Six Sentences That Every Parent Of A Football Player Should Read

The scary prospect that football's real danger isn't concussion-related.
AP Images for National Football League

The NFL and football industry more generally have taken pains to portray their sport as safer in recent years. The league points to the dropping number of reported concussions. Youth leagues point to a purportedly safer tackling technique known as Heads Up. More and more often, medical examiners can be seen on the sidelines, ready to pull a concussed player from the field. The sport was once dangerous, the thinking goes, but it’s safer now.

The issue with this line of thinking is that it is so focused on concussions -- hits to the head that often lead to clear, diagnosable symptoms. That’s something a doctor by the name of Ann McKee takes issue with. You might not know McKee’s name, but if you follow football, you almost certainly know her work. McKee is one of the country’s foremost experts on the brain disease chronic traumatic encephalopathy (CTE). In September, the latest figures from her team’s research into the brains of former NFL players led to national outcry over the dangers of the sport. Eighty-seven of 91 had tested positive for CTE -- a number skewed by those who chose to donate their brains, but unambiguously concerning nonetheless.

If there’s anyone you should listen to when it comes to CTE, it’s McKee. And in a recent conversation with Susan Lampert Smith of University of Wisconsin-Madison News, she uttered just over 100 words that every parent of a football player should read:

Do you think the emphasis on concussions in sports will prevent CTE?

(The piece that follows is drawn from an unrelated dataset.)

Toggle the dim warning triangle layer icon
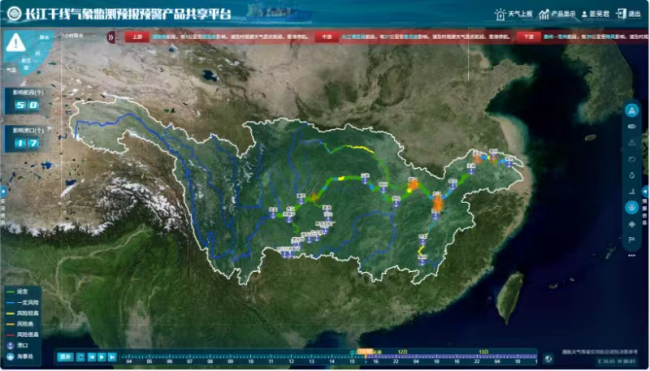650x371 pixels. click(632, 143)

No. Despite our emphasis on concussion and managing concussion, it’s probably not concussions that are giving rise to this disease. In fact, all our studies indicate that the number of concussions does not correlate with the severity of the CTE. It’s the amount of exposure, the number of years playing sports. We know football players get 1,000 to 1,500 sub-concussive hits per season, even in high school — that’s tens of thousands of hits if they play 10 years. The sub-concussive injury, the asymptomatic injury, is probably very important in developing this disease. CTE has only been found in individuals who sustained repetitive, cumulative traumas.

This is a critical but often ignored point: The danger when it comes to football (or ice hockey, or soccer, or any other contact sport) is not just diagnosable concussions. The danger is also (and perhaps even more so) those smaller, repetitive hits to the head that don’t lead to symptoms -- hits that seem safe at the time. These hits are known as sub-concussive blows, and they are the ones that more and more scientists believe should truly concern parents.

The general public now knows concussions are scary. But what’s even scarier is the prospect that smaller hits may matter even more.